In the entries below, substitute "Display dimensions" for each occurrence of "Screen dimensions" and reproduce everything else unchanged.

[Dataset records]
* * *

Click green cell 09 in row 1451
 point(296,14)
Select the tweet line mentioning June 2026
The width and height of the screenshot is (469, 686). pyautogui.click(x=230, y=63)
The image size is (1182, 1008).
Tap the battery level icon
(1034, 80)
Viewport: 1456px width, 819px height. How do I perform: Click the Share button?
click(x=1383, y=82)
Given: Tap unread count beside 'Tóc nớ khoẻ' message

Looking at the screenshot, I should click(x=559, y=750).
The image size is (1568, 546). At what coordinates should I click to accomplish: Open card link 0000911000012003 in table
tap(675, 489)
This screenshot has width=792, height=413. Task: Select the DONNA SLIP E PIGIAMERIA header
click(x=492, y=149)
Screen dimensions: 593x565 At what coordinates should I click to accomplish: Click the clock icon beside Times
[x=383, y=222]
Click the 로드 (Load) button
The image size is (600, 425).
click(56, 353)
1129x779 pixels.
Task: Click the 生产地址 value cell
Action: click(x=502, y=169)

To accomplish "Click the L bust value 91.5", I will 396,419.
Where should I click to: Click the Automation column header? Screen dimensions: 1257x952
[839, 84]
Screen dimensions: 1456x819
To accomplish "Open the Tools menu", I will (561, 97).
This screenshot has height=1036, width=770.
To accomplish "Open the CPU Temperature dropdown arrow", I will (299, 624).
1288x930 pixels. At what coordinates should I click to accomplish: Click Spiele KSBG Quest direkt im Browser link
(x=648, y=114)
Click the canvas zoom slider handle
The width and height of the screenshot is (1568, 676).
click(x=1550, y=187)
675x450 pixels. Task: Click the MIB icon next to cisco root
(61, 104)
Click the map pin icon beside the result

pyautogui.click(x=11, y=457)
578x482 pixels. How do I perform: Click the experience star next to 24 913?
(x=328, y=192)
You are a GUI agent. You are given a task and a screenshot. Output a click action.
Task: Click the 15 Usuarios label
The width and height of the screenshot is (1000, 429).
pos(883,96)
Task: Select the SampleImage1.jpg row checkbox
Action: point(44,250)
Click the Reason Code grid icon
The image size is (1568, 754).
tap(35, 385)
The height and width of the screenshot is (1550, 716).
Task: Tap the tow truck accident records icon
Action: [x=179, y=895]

* * *

Task output:
Click green cell 09 in row 1451
 point(296,14)
Select the tweet line mentioning June 2026
The width and height of the screenshot is (469, 686). pyautogui.click(x=230, y=63)
The image size is (1182, 1008).
Tap the battery level icon
(1034, 80)
Viewport: 1456px width, 819px height. How do I perform: Click the Share button?
click(x=1383, y=82)
Given: Tap unread count beside 'Tóc nớ khoẻ' message

Looking at the screenshot, I should click(x=559, y=750).
The image size is (1568, 546). At what coordinates should I click to accomplish: Open card link 0000911000012003 in table
tap(675, 489)
This screenshot has width=792, height=413. Task: Select the DONNA SLIP E PIGIAMERIA header
click(x=492, y=149)
Display dimensions: 593x565 At what coordinates should I click to accomplish: Click the clock icon beside Times
[x=383, y=222]
Click the 로드 (Load) button
The image size is (600, 425).
click(56, 353)
1129x779 pixels.
Task: Click the 生产地址 value cell
Action: click(x=502, y=169)

To accomplish "Click the L bust value 91.5", I will 396,419.
Where should I click to: Click the Automation column header? Display dimensions: 1257x952
[839, 84]
Display dimensions: 1456x819
To accomplish "Open the Tools menu", I will (561, 97).
This screenshot has height=1036, width=770.
To accomplish "Open the CPU Temperature dropdown arrow", I will (299, 624).
1288x930 pixels. At what coordinates should I click to accomplish: Click Spiele KSBG Quest direkt im Browser link
(x=648, y=114)
Click the canvas zoom slider handle
The width and height of the screenshot is (1568, 676).
click(x=1550, y=187)
675x450 pixels. Task: Click the MIB icon next to cisco root
(61, 104)
Click the map pin icon beside the result

pyautogui.click(x=11, y=457)
578x482 pixels. How do I perform: Click the experience star next to 24 913?
(x=328, y=192)
You are a GUI agent. You are given a task and a screenshot. Output a click action.
Task: Click the 15 Usuarios label
The width and height of the screenshot is (1000, 429).
pos(883,96)
Task: Select the SampleImage1.jpg row checkbox
Action: point(44,250)
Click the Reason Code grid icon
The image size is (1568, 754).
tap(35, 385)
The height and width of the screenshot is (1550, 716).
Task: Tap the tow truck accident records icon
Action: [x=179, y=895]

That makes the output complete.